▶ _Problem_: Pick out all lines with the word "dimensions" from the records that follow.
Top of Input material
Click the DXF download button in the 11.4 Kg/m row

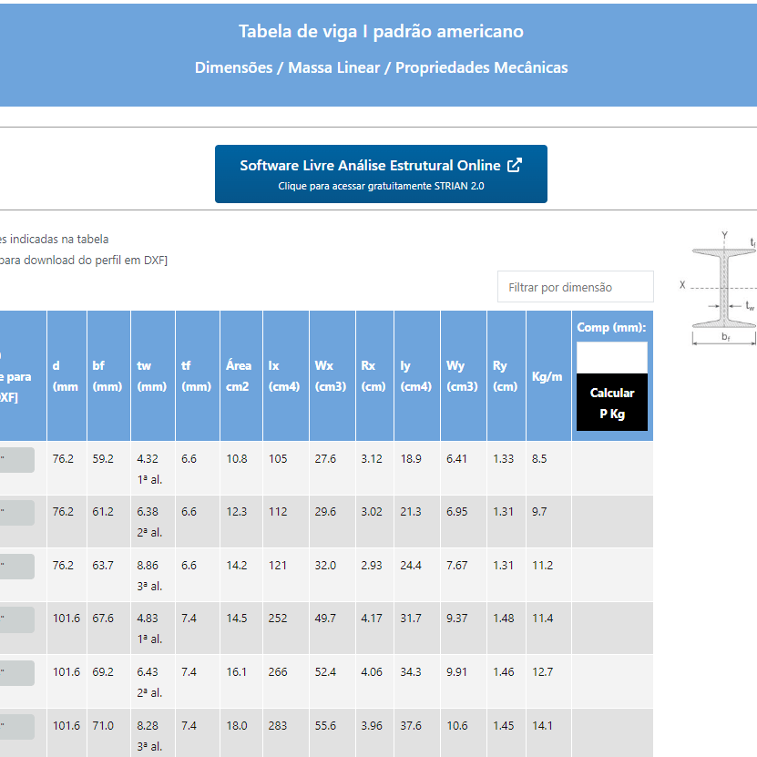tap(16, 620)
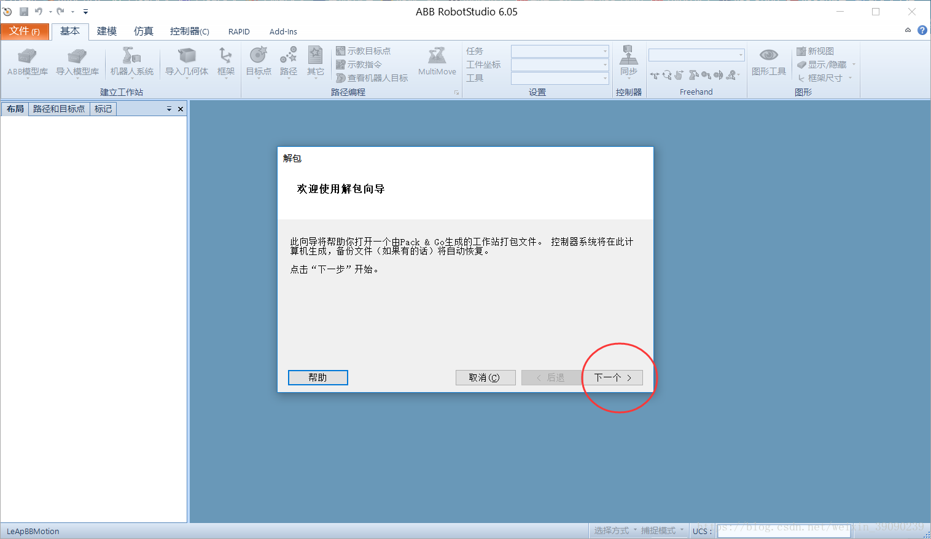Image resolution: width=931 pixels, height=539 pixels.
Task: Open the 图形工具 graphics tools
Action: [769, 61]
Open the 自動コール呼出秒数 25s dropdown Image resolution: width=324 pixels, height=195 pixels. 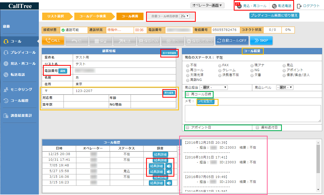[x=185, y=16]
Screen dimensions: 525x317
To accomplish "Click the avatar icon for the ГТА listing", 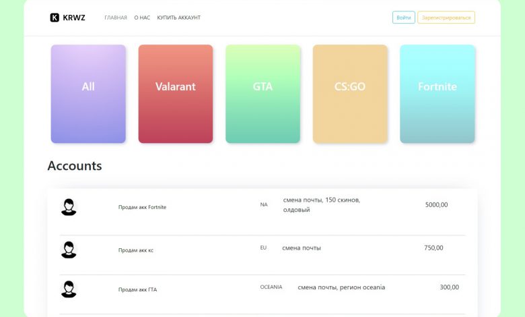I will 69,289.
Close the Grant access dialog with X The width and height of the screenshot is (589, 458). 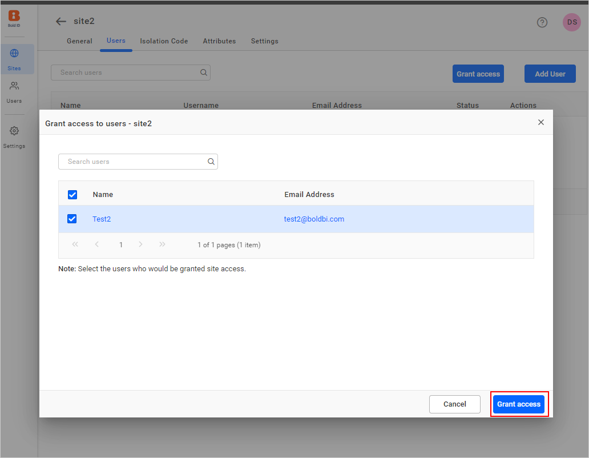541,122
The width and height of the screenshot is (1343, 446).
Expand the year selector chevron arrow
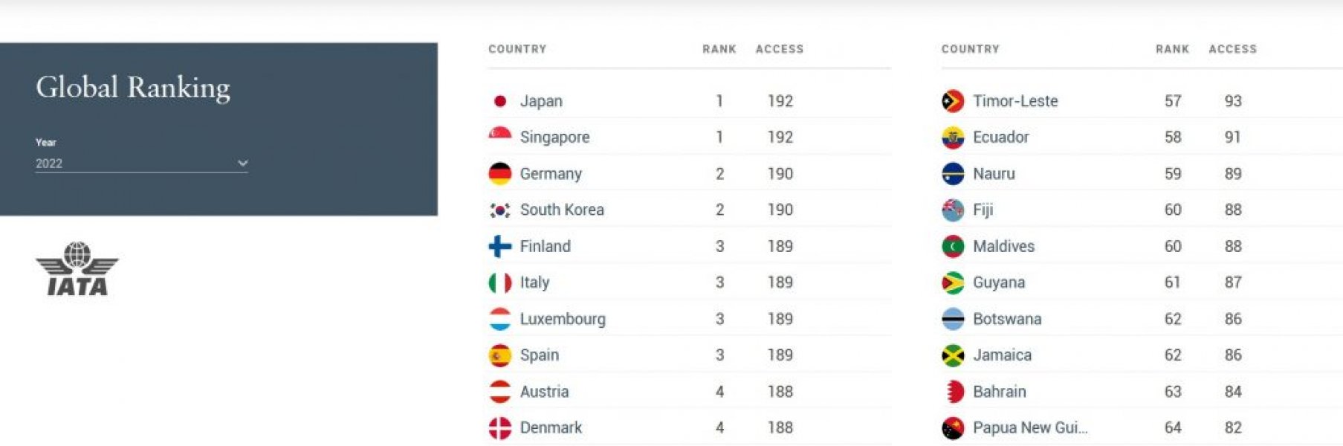click(242, 164)
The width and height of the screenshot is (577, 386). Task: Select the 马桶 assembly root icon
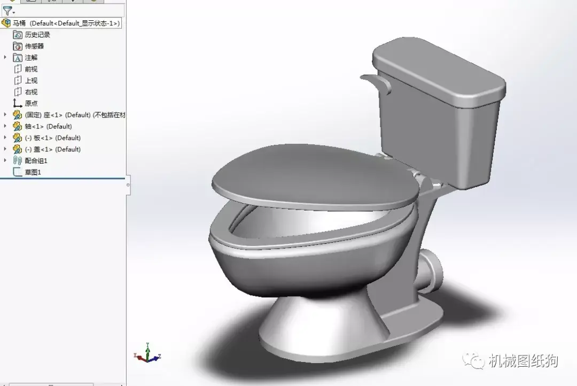[7, 23]
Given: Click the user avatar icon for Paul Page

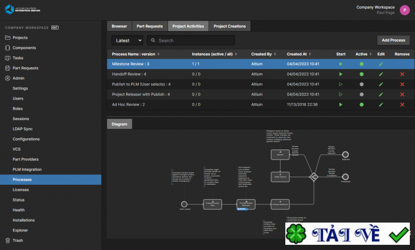Looking at the screenshot, I should 404,10.
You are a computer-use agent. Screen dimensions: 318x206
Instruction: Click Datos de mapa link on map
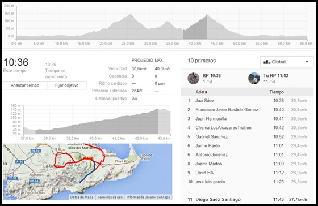click(82, 197)
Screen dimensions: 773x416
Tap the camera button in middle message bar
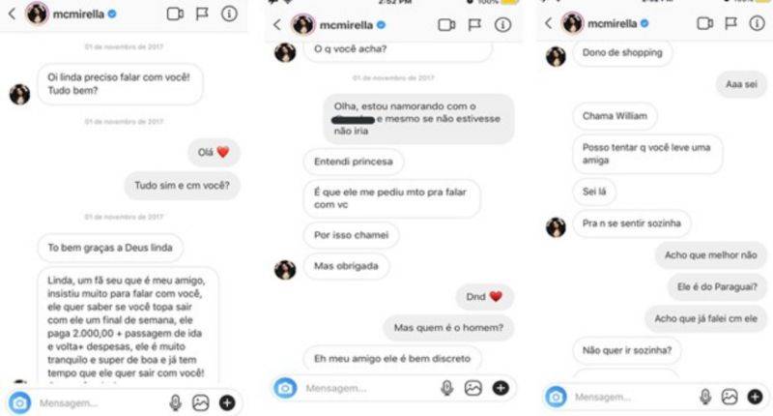click(285, 388)
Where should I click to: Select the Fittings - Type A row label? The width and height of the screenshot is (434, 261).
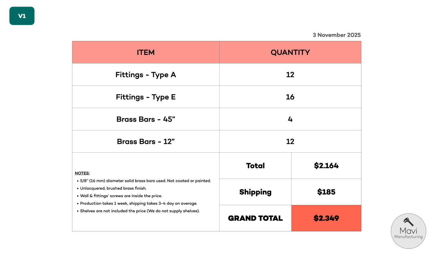(146, 75)
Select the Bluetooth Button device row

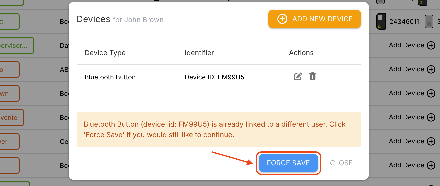110,77
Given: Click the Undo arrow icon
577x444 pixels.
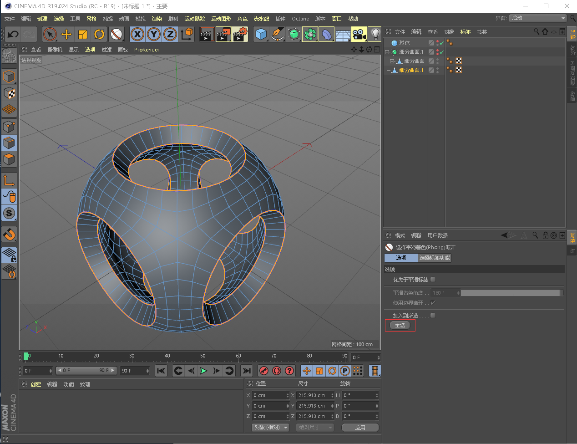Looking at the screenshot, I should 13,34.
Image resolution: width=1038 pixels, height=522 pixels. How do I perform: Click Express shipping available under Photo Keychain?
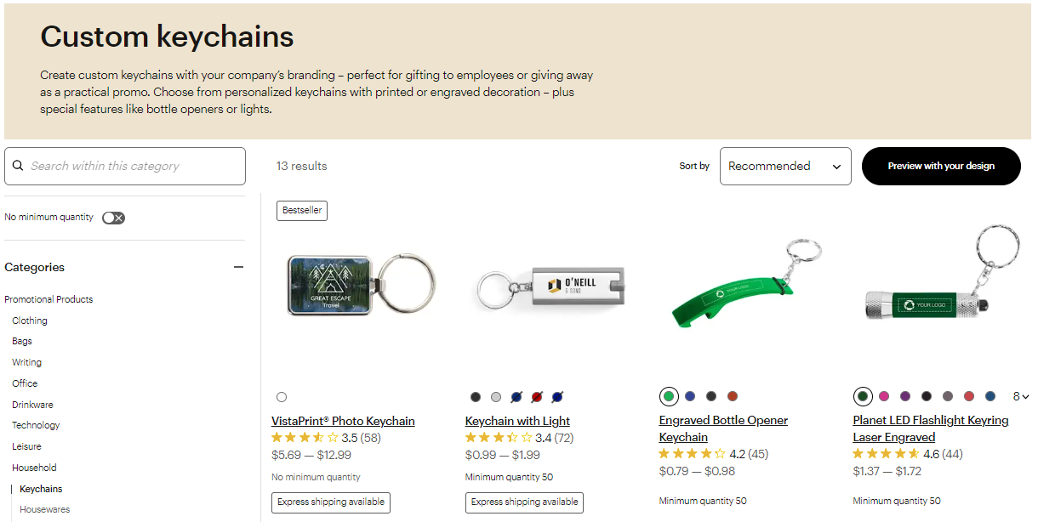point(330,502)
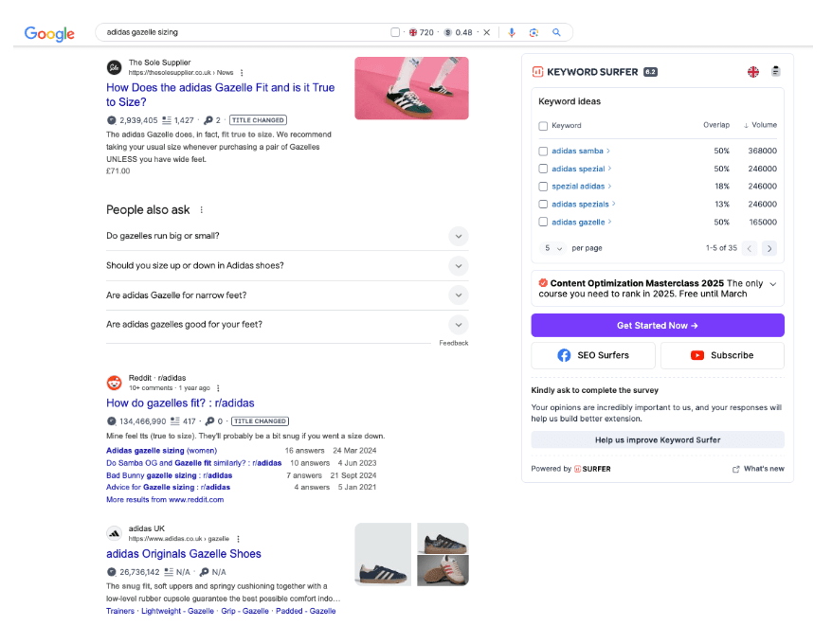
Bottom of Input material
▶ _Your solution_:
Screen dimensions: 525x317
You are a computer-use agent. Screen dimensions: 318x206
Screen dimensions: 773x416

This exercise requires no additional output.